Friday, May 05, 2017

Hitting the poor

Nearly 50,000 low-income families caring for an estimated 126,000 children are at risk of serious financial hardship after being trapped for the first time by the lower benefit cap, official figures show.

More than half of the families hit by the cap will face a shortfall of over £50 a week as a result of the cap, which limits the level of benefits payable to unemployed households. About 13% will lose between £100 and £150 a week, while more than a thousand households will lose between £200 and £300 a week.

After families already hit by the older benefit cap are taken into account, 66,000 households overall, including 197,000 children, were capped in February 2017, a threefold increase on November figures, when the previous cap was in place. Charities said the figures heralded an anticipated rise in child poverty and would exacerbate a growing homelessness crisis.

Nearly three-quarters of those capped were single-parent families, three-quarters of which had at least one child under five.
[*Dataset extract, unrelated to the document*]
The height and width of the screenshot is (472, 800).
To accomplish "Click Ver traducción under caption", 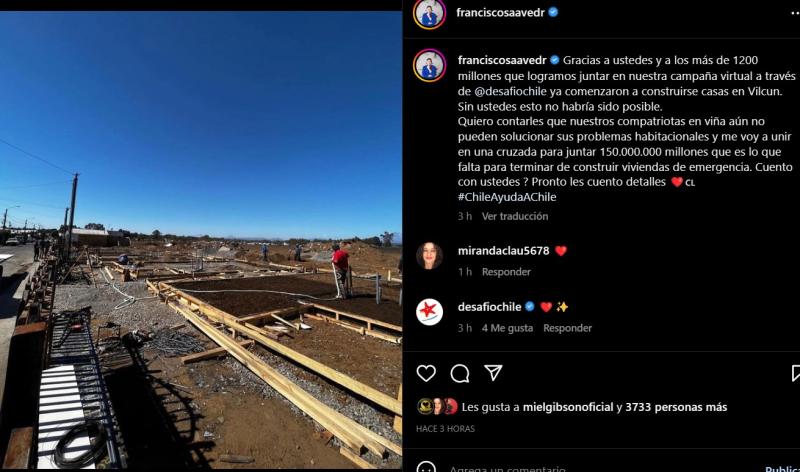I will 515,216.
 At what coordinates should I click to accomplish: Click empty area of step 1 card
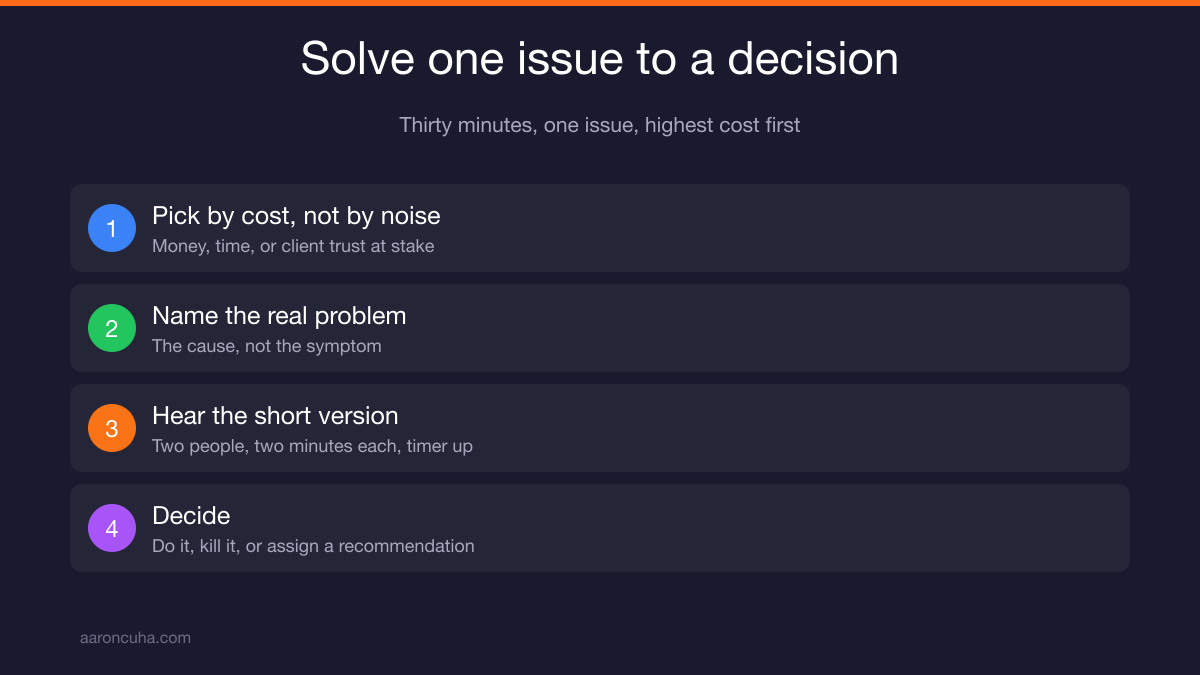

Nearly one in six single parents capped had a child aged under one.

Matthew Reed, chief executive of the Children’s Society,said: “It is deeply worrying to see that hundreds of thousands of children have been hit by the new benefit cap, cutting the money needed to keep a roof over their heads. Our concern is that this will only worsen child poverty, which is already set to balloon to 5 million by the end of the decade. While we think it’s right that work pays, it is children who are bearing the brunt of the cap.”
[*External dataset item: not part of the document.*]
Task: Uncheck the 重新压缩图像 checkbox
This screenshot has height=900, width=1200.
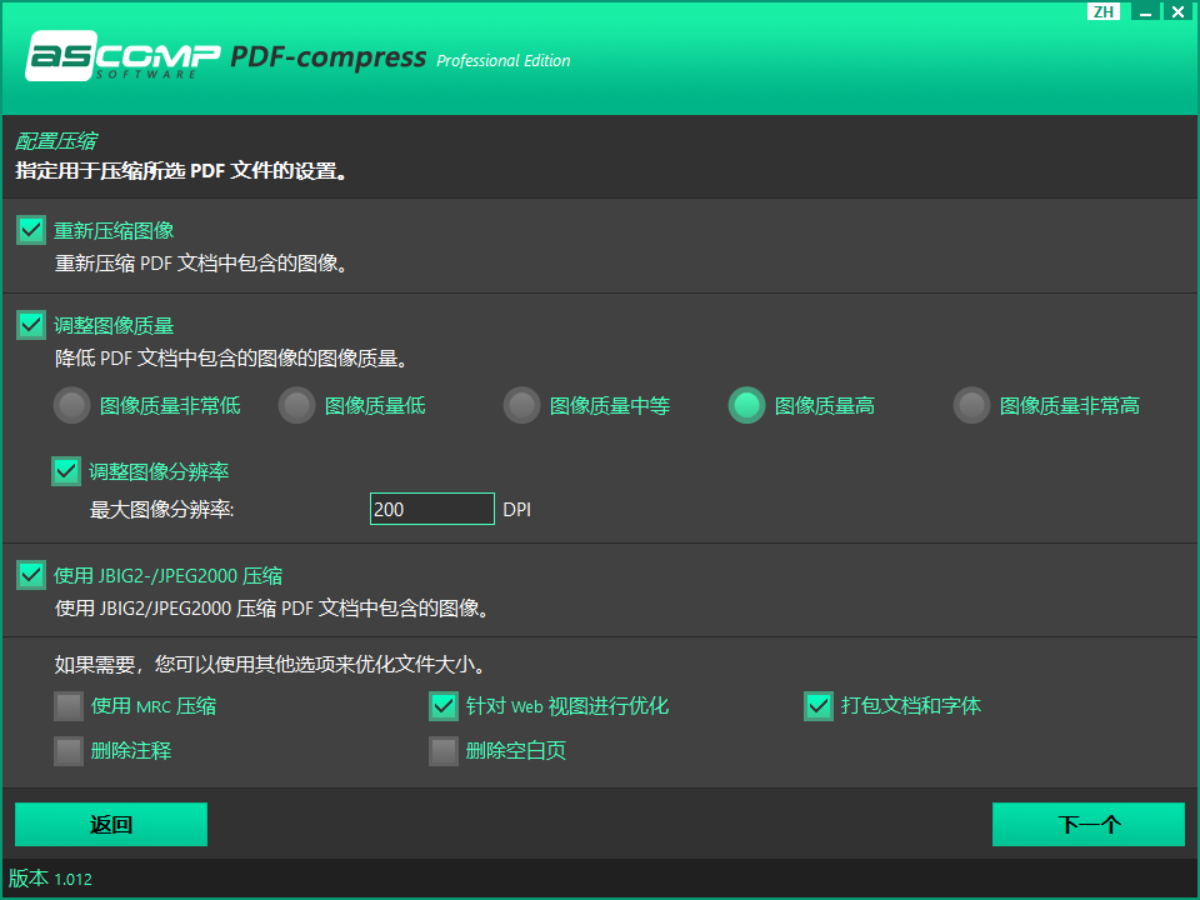Action: (x=31, y=231)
Alison Garnham, chief executive of Child Poverty Action Group, said: “This was always a policy more about looking tough than enabling families to work or be better off.”


Chartered Institute of Housing policy and practice officer Sam Lister said: “We remain seriously concerned that the benefit cap could have a severe impact on the families affected, make housing in large sections of Great Britain unaffordable and risk worsening what is already a growing homelessness problem.”